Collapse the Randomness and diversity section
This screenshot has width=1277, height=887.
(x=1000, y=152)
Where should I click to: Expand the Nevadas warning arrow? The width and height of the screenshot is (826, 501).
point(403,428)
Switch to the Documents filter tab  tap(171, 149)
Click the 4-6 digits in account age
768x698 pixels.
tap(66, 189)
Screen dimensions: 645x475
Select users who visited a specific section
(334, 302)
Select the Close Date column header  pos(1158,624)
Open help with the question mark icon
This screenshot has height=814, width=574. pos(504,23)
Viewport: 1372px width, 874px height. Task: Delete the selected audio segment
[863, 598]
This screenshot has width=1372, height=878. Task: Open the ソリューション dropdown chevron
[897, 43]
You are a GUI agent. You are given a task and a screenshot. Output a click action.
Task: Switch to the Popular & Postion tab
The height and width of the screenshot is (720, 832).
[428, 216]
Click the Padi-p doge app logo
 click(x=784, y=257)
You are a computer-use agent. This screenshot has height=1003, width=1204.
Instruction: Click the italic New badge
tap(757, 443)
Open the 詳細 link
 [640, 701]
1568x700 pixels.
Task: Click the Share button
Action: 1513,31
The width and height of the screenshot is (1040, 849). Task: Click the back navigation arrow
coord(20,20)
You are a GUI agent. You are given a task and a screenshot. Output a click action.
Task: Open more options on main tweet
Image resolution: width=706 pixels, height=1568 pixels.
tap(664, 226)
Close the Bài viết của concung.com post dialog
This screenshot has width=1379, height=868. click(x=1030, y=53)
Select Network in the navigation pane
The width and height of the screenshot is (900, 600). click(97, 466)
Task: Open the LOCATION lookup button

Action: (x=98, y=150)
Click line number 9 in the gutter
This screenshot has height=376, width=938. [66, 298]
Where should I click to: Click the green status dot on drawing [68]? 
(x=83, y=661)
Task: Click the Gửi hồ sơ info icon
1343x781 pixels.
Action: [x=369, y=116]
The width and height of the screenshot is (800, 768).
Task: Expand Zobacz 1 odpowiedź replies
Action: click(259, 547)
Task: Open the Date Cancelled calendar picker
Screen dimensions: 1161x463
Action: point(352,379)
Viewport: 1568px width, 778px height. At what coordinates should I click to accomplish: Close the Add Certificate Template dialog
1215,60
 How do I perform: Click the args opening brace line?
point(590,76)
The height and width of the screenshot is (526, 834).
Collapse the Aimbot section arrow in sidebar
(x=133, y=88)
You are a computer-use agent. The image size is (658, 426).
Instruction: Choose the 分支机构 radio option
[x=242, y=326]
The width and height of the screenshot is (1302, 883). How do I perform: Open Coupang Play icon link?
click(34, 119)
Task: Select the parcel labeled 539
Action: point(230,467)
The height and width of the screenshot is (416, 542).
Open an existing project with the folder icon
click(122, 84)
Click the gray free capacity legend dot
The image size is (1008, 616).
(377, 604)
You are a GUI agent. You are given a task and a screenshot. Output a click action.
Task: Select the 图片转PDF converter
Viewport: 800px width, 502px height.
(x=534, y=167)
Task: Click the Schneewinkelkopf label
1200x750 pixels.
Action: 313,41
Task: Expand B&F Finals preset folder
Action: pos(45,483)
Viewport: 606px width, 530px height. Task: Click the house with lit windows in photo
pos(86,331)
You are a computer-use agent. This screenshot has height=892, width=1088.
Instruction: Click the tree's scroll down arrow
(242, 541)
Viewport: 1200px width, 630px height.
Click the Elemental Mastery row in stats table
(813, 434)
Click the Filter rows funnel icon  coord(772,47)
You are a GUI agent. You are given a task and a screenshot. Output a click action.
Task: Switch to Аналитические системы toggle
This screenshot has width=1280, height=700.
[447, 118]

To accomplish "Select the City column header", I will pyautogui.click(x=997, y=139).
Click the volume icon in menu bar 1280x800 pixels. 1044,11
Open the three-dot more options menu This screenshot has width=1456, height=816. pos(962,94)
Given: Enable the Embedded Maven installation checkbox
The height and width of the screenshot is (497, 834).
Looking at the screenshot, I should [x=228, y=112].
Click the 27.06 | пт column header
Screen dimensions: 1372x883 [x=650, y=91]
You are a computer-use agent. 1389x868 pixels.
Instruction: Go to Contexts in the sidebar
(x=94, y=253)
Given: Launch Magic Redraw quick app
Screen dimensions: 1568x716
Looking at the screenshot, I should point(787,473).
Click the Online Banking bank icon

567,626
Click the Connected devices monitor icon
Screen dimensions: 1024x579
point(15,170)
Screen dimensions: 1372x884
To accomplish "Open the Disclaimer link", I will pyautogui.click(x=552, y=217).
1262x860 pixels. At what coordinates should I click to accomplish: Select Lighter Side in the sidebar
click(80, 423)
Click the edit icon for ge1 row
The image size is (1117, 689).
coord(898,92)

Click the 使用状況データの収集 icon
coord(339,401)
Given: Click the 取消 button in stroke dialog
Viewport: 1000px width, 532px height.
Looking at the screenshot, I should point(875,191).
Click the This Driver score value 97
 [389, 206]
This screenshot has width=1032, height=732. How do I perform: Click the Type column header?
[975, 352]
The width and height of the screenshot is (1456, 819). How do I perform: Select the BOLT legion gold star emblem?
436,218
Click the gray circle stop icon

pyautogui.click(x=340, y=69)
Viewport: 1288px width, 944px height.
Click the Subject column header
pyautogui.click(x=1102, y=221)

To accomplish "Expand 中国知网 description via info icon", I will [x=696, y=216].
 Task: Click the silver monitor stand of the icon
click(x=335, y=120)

========================================================================

• [YOUR GOAL]:
Please copy all lines of the listing in which the string "info" occurs.

• [OUTPUT FOR THIS EXERCISE]:
Task: Click the Gửi hồ sơ info icon
To accomplish "Expand 中国知网 description via info icon", I will [x=696, y=216].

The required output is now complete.